Passage given ::
* begin *

Supporting Community Projects since 1947

Festival By-Laws

Notice: Amendments to the Festival bylaws were presented and discussed at the WFFF annual meeting on January 9, 2017. The amendments are posted for additional public review and will be finalized via vote at the Festival board meeting on February 13, 2017 at 7:00 pm at Sugar River Bank in Warner. The public is welcome to provide feedback and attend the meeting.

 

Article I – Name and Object

Section 1.
The name of this organization shall be the Fall Foliage Festival, Inc.

Section 2.
This association is organized as a non-profit organization for the purpose of promoting, planning, and supporting an annual Fall Foliage Festival, the proceeds of which shall be used for community projects of the Town of Warner.

Article II – Membership

Section 1.
Any interested person shall be eligible for membership in this organization.

Section 2.
Voting privileges shall be accorded those members who have actively participated as a volunteer within that year’s festival.

Article III – Board of Directors

Section 1.
The government of the corporation and the direction of its work shall be vested in a Board of Directors consisting of ten (10) members, three of whom shall be elected annually for a term of three years as hereinafter provided and one, the Treasurer, who will be appointed by the Board of Directors annually. A member of the Board of Directors who has completed a three year term shall be eligible for re-election by vote of the membership at the Annual Meeting. Subject to the discretion of the Board of Directors, any board member missing three (3) meetings, without good cause, may be removed. The Directors shall have the power to fill all vacancies on the Board until the next annual meeting or at a special meeting called for that purpose. The Board of Directors may adopt rules for the conduct of the business of the Corporation and shall meet as necessary, but not less than quarterly at such time and place as shall be determined by them.

* end *

Stored data:
* begin *

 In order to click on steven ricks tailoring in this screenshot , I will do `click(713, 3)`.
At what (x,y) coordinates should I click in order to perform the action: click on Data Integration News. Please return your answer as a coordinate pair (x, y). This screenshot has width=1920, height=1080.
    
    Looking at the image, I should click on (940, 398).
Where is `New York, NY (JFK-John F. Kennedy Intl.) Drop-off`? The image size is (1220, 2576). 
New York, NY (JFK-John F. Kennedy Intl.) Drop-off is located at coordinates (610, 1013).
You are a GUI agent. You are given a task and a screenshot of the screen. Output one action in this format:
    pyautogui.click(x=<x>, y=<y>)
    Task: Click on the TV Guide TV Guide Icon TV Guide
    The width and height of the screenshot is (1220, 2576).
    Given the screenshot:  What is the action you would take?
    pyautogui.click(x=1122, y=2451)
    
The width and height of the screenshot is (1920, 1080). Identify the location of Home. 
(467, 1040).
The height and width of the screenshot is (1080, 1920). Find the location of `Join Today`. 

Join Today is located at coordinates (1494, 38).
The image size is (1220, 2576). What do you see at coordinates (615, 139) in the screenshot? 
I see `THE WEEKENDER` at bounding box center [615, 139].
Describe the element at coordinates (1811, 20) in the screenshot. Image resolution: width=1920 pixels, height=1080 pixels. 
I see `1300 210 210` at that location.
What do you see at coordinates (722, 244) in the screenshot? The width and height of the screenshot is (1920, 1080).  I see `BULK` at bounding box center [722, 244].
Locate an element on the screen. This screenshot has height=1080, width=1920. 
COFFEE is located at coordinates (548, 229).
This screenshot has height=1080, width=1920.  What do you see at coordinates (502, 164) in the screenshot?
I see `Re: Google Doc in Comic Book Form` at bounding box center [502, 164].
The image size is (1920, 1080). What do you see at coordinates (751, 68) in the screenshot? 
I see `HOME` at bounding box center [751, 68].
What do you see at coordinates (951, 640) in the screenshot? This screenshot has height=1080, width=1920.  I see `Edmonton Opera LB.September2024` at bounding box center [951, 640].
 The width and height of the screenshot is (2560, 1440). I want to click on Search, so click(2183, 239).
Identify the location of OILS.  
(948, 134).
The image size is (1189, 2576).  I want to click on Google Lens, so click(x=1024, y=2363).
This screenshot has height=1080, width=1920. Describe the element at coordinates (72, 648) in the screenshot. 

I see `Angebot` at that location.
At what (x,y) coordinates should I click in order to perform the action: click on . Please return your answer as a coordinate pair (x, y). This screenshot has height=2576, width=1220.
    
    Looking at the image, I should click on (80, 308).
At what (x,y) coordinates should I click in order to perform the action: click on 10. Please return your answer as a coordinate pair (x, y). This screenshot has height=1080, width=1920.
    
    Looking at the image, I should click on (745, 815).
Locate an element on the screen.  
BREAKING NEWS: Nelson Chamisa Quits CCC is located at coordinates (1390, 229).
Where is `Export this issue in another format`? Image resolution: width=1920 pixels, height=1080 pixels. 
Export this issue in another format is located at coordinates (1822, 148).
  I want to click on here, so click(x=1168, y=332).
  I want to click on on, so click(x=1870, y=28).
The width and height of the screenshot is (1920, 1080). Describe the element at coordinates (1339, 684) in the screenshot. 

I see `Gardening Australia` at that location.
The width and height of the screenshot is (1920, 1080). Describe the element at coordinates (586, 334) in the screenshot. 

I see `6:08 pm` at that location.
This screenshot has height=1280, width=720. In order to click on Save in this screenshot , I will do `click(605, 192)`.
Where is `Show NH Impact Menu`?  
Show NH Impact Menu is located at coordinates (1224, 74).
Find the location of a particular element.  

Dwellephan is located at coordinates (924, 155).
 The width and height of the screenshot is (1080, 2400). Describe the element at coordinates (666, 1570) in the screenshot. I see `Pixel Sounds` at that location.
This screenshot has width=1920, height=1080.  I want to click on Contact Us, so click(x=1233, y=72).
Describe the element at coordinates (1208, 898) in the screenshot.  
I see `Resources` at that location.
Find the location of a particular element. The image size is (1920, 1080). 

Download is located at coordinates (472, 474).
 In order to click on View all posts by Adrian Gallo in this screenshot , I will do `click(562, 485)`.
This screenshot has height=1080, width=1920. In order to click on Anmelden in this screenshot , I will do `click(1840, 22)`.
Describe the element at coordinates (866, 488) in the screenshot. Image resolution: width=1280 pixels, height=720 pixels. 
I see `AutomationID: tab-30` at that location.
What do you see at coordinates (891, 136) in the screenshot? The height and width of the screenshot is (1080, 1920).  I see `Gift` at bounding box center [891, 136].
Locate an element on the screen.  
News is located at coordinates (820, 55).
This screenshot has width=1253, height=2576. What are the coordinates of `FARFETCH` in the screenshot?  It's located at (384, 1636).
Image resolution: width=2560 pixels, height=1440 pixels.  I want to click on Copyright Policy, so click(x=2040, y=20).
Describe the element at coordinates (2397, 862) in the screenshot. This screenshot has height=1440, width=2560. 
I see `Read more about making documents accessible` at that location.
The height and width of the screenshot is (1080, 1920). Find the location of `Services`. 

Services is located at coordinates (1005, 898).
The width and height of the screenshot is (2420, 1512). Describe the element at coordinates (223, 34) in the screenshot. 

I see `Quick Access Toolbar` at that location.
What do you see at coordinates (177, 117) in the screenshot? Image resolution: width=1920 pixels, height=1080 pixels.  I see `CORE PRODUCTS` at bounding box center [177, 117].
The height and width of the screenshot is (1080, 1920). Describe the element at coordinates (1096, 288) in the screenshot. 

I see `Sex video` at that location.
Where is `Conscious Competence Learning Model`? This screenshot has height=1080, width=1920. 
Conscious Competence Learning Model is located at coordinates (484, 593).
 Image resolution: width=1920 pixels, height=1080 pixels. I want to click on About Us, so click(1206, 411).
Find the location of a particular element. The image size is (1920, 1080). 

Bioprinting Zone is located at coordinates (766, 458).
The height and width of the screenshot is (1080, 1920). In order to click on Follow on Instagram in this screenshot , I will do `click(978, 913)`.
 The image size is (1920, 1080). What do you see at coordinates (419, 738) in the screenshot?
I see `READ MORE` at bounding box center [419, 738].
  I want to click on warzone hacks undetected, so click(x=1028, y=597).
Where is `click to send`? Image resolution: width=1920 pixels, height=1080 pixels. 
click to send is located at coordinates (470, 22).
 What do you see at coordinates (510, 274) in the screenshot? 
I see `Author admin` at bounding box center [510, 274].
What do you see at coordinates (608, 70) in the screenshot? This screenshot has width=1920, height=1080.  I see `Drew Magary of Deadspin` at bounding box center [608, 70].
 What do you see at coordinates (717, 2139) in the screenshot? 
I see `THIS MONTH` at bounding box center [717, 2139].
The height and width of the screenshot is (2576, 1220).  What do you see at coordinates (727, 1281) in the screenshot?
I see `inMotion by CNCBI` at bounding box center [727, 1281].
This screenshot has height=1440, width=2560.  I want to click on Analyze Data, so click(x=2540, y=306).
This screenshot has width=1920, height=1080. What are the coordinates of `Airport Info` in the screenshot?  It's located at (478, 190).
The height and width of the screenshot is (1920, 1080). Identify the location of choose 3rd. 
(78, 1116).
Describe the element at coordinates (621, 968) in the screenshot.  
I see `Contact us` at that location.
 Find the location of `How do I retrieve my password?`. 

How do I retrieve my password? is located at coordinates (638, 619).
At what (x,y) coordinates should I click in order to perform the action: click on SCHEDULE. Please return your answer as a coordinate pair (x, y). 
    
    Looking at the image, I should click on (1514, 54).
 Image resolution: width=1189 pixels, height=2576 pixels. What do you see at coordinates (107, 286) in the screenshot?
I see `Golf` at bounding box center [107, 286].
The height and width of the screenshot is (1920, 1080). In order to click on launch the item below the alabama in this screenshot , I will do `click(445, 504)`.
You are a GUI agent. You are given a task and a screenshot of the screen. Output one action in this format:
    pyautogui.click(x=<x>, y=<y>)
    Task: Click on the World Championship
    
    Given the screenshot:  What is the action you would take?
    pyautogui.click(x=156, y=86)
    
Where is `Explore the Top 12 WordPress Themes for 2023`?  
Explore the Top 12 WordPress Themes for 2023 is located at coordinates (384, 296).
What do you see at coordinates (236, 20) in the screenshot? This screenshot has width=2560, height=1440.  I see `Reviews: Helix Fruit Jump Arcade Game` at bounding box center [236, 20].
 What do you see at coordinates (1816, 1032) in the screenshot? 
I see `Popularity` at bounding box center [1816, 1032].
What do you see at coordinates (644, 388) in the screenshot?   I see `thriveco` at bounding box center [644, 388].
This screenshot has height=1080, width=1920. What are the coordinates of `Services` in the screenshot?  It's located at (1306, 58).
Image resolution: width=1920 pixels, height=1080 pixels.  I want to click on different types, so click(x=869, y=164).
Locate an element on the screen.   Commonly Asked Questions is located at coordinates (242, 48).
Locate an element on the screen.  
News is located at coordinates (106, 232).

* end *

Task list ::
A - Return the passage of the festival bylaws that starts with "Festival By-Laws" and goes on through "Foliage Festival, Inc.", copied word for word.
B - In the stored data rows, retype the lines starting with the line with "Identify the location of OILS." and going on through the line with "The image size is (1189, 2576)." without any changes.

Response list ::
A -
Festival By-Laws

Notice: Amendments to the Festival bylaws were presented and discussed at the WFFF annual meeting on January 9, 2017. The amendments are posted for additional public review and will be finalized via vote at the Festival board meeting on February 13, 2017 at 7:00 pm at Sugar River Bank in Warner. The public is welcome to provide feedback and attend the meeting.

 

Article I – Name and Object

Section 1.
The name of this organization shall be the Fall Foliage Festival, Inc.

B -
Identify the location of OILS.  
(948, 134).
The image size is (1189, 2576).  I want to click on Google Lens, so click(x=1024, y=2363).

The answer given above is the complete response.